For those that haven’t heard, Dead by Daylight is an asymmetric survival horror video game developed by Behavior Interactive and published by Starbreeze Studios. The game was released for Microsoft Windows on June 14, 2016. Dead by Daylight is an online multiplayer game where you play with up to four other live players as either one of four Survivors trying to escape or as the Killer trying to put an end to their lives. Since its release it has received more then 11,000 reviews from players to media alike with an overall positive outcome, receiving a 71/100 metacritic score as well. But the question I want to impose is, have they gone to far?
I want to remind everyone that I am a huge survival horror genre gamer. I grew up playing games such as Resident Evil, Silent Hill, Clock Tower, Condemned, Alone in the Dark and many more so I have a good understanding of how it works. For those that don’t let me briefly explain. In all of the Survival Horror games out their the underlining goal is always the same, survive…obviously. Whether it was a zombie outbreak, or ghosts and demons, to even psycho killers chasing you at the end of the day you played through the game learning the story as you go, getting scared out of your shoes, and at the end defeating the final boss and escaping with typically minimal injuries. Besides surviving; however, the other constant was that you were the victim/hero(in) defeating evil. You were never tossed into the blood and mud stained boots of the killer…until now.
In Dead by Daylight you get to choose to be the bad guy, you can be the killer. Each round of DbD is a 4vs1 fight off and you can choose to end the lives of the other players viciously. The killer can initially only kill the survivors by sacrificing them by placing them on one of the many meat hooks in the area and waiting for the demonic claws to eventually finish off the survivor, carrying their soul into the sky. Doing this rewards the player with experience points (XP) that are earned with each kill to keep players returning. After a player has earned enough experience points as the killer, certain perks can be unlocked that includes the ability to finish off survivors instantly with their weapon, rather than the lengthy process of taking them to the meat hooks.
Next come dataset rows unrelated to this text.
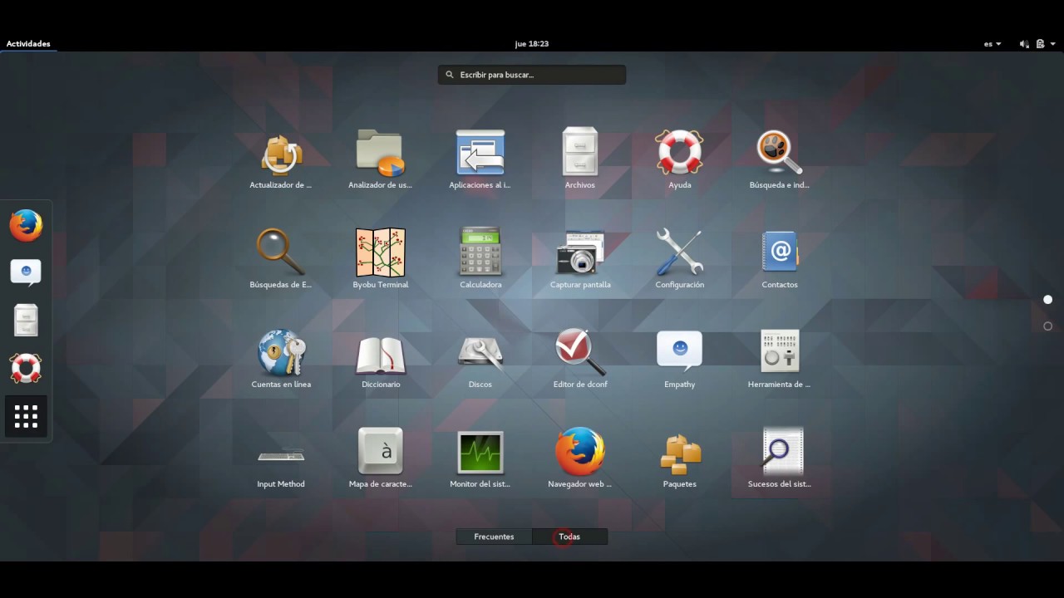
Task: Launch Capturar pantalla tool
Action: tap(580, 252)
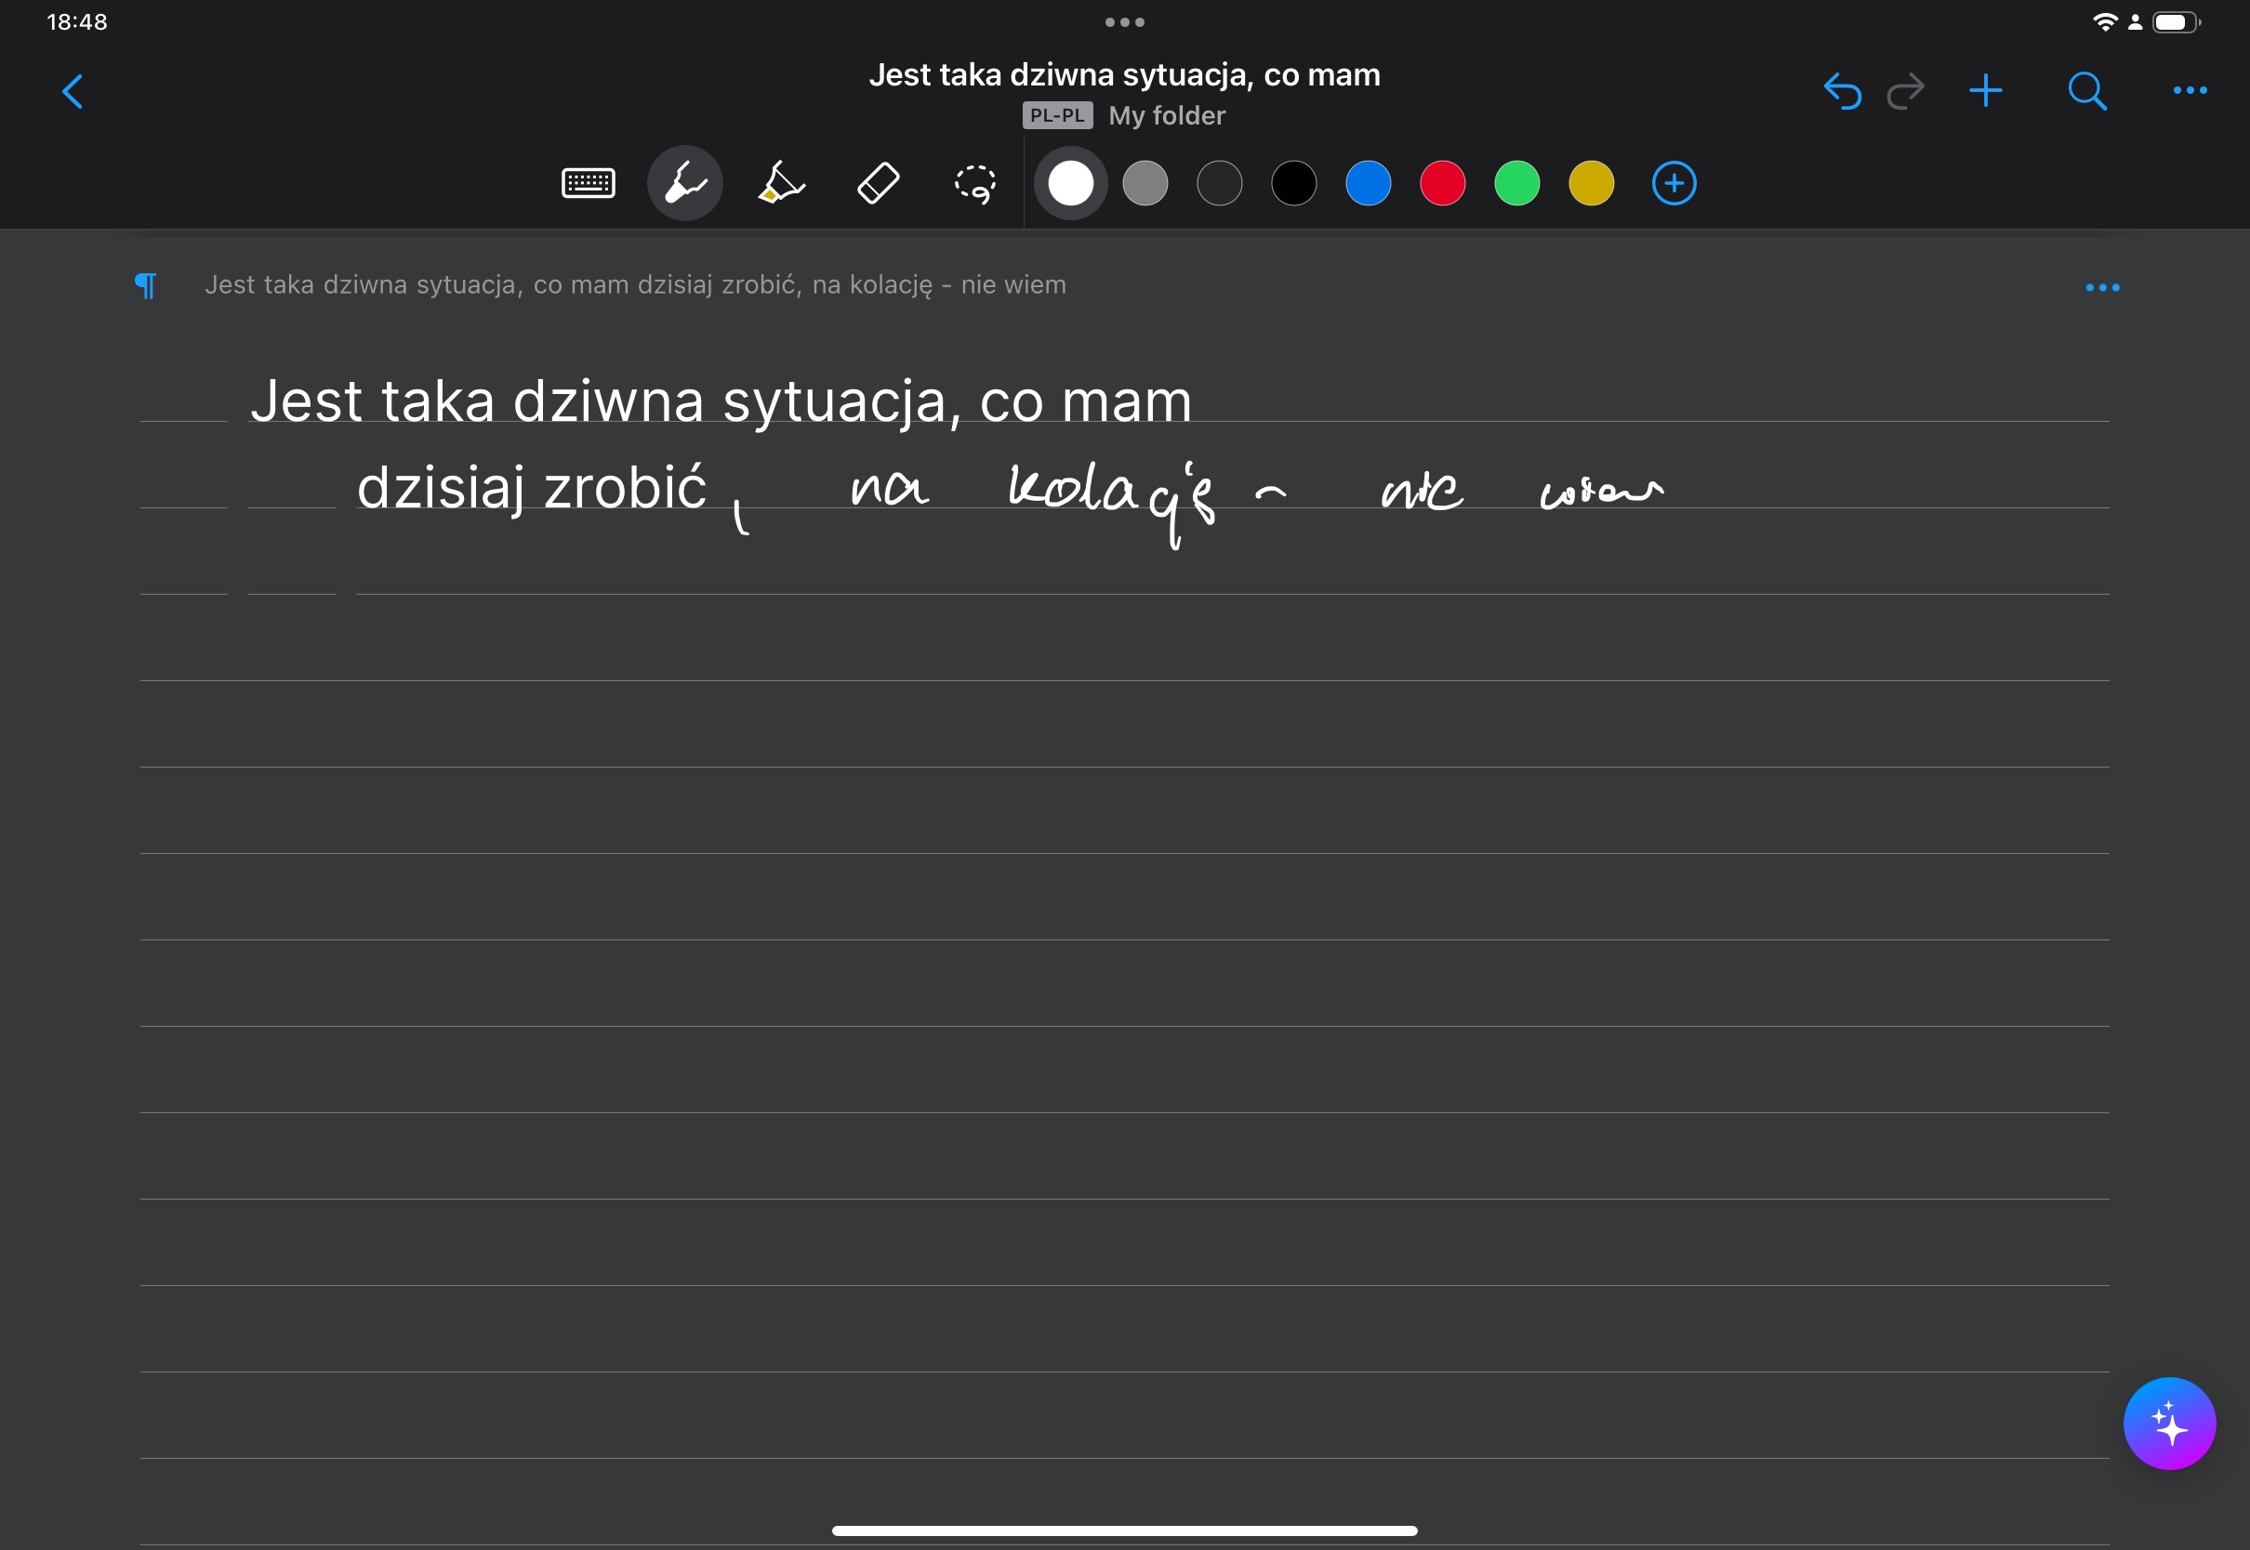The height and width of the screenshot is (1550, 2250).
Task: Select the highlighter tool
Action: click(781, 184)
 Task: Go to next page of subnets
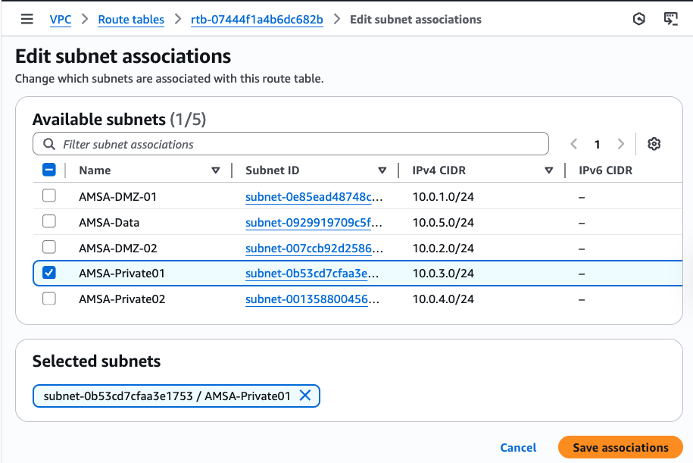[621, 144]
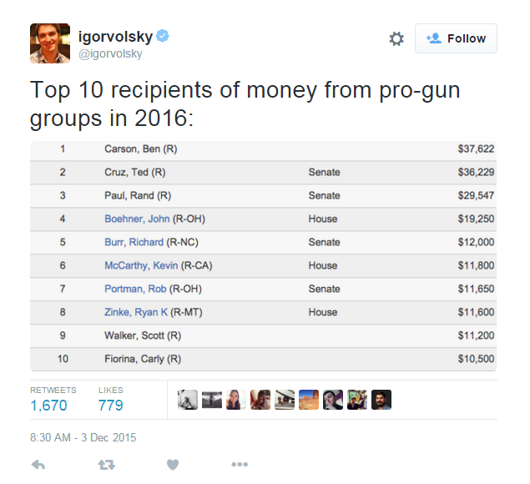Open the more options ellipsis icon
This screenshot has height=484, width=530.
pos(240,465)
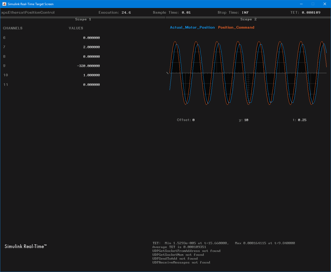Click the xpcEthercatPositionControl model name
Screen dimensions: 331x272
click(28, 13)
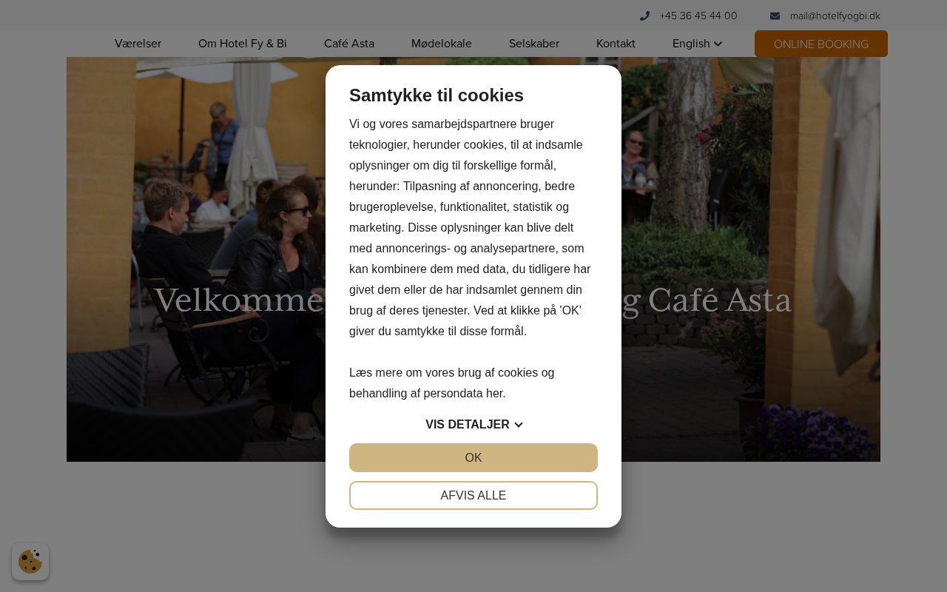
Task: Open the Café Asta menu item
Action: (349, 44)
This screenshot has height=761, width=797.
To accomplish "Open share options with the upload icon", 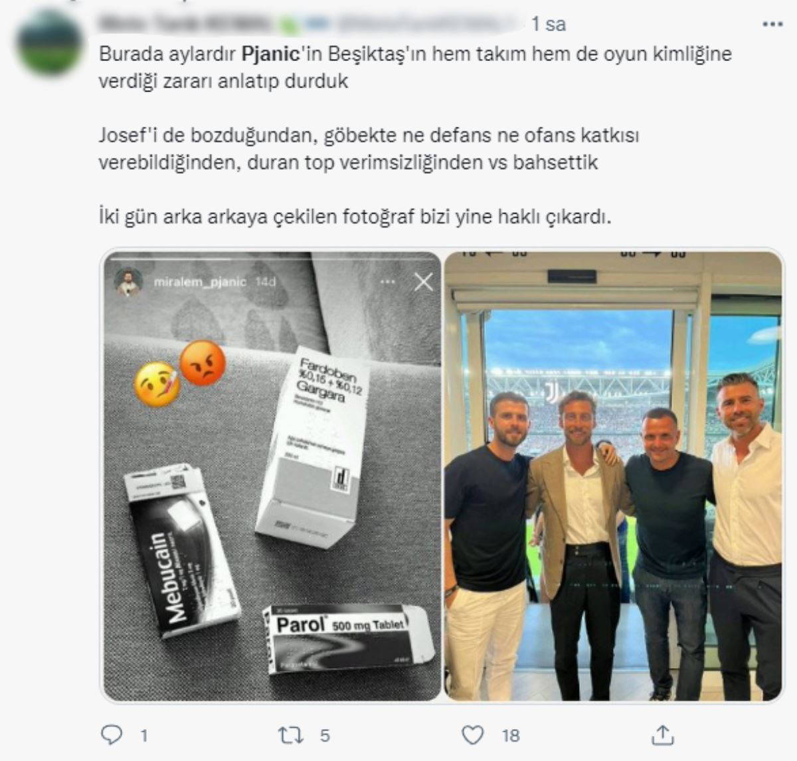I will tap(663, 734).
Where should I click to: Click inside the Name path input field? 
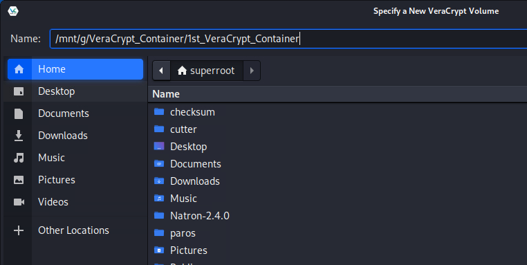pyautogui.click(x=288, y=39)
It seems lately in not just video games, but in media in general we have seemingly glorified the bad guys into a hero status. We cheer bank robbers, we worry about the love life of a serial killer, we laugh at someone getting murdered if the star villain says a catchy one liner right before, times have changed. In the terms of video games, the lead character though for all intensive purposes is committing crimes, there always lingers this moral behind the acts that almost seem to justify the actions (though there is never a justification to commit a crime lets just be clear on this). Yet in DbD, there is no moral or justification. As the Killer, your only purpose is to just kill as many survivors as possible, sacrificing them to some twisted demon of some sort. This is quite possibly where the game may have gone to far with the basis of to kill just to kill.
With that being said, the game itself is sound. Behavior Interactive did a good job with setting the atmosphere to pull you into their horror world. The mechanics are overall fairly good with only a few twitches here and there which they are fixing with patches down the road along with adding new content to keep players returning. It’s not a bad game by any means and if you feel uncomfortable as being the Killer you still have the option of being a Survivor as well. I enjoyed playing DbD as both sides of the coin but I also know the difference between reality and fantasy as do most of all gamers now a days. The concern is that small percentage of gamers, especially younger gamers, may be negatively influenced by the graphic imagery that the game shows. Behavior Interactive geared this game for a Mature audience but there is always that group that get their hands on it that shouldn’t. Those are the ones that make me question the game.
At the end of the day, this is a very mature game that can and should be enjoyed by a mature group. When my cousins and I would play these kind of games back in the day our parents were right there continuously expressing and questioning us that we understood that everything we saw was fiction and not real and made sure that there was still a moral right and wrong to life. If parents of today can take that same approach to games like this, then like the survivors we’ll all be able to breathe a sigh of relief.